- _Given exercise_: Gather every line of the material below that contains the word "icon". Case counts.

— BEGIN Information shown —

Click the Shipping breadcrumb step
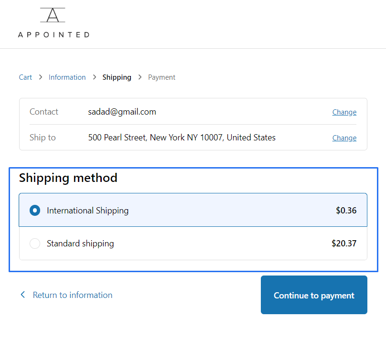(117, 77)
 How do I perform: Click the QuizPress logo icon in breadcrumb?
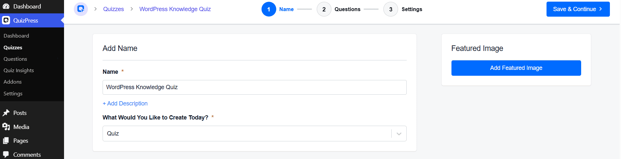coord(81,9)
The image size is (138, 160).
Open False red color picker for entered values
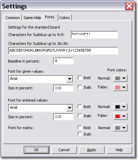[120, 116]
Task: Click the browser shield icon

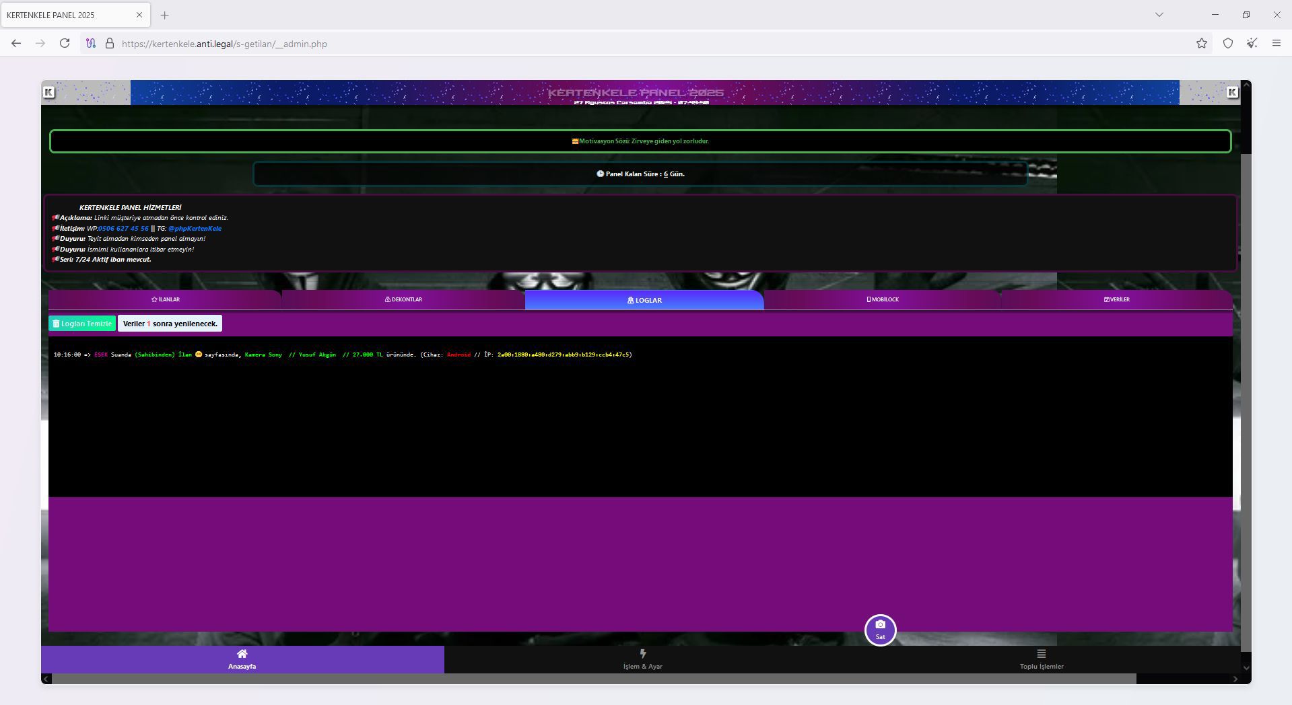Action: pyautogui.click(x=1228, y=44)

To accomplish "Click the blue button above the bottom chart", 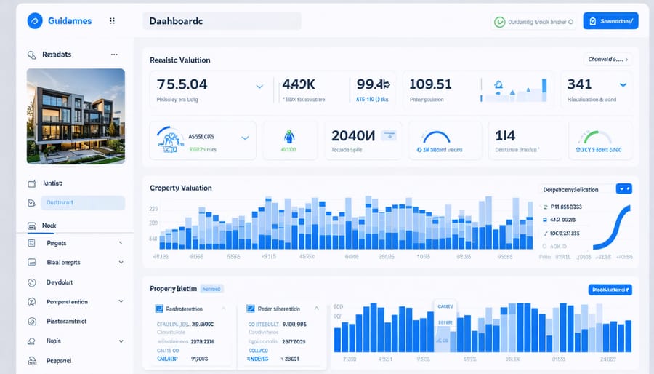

— END Information shown —

- _Exercise output_:
 How do I perform: Click the QuizPress logo icon in breadcrumb?
Task: Click the browser shield icon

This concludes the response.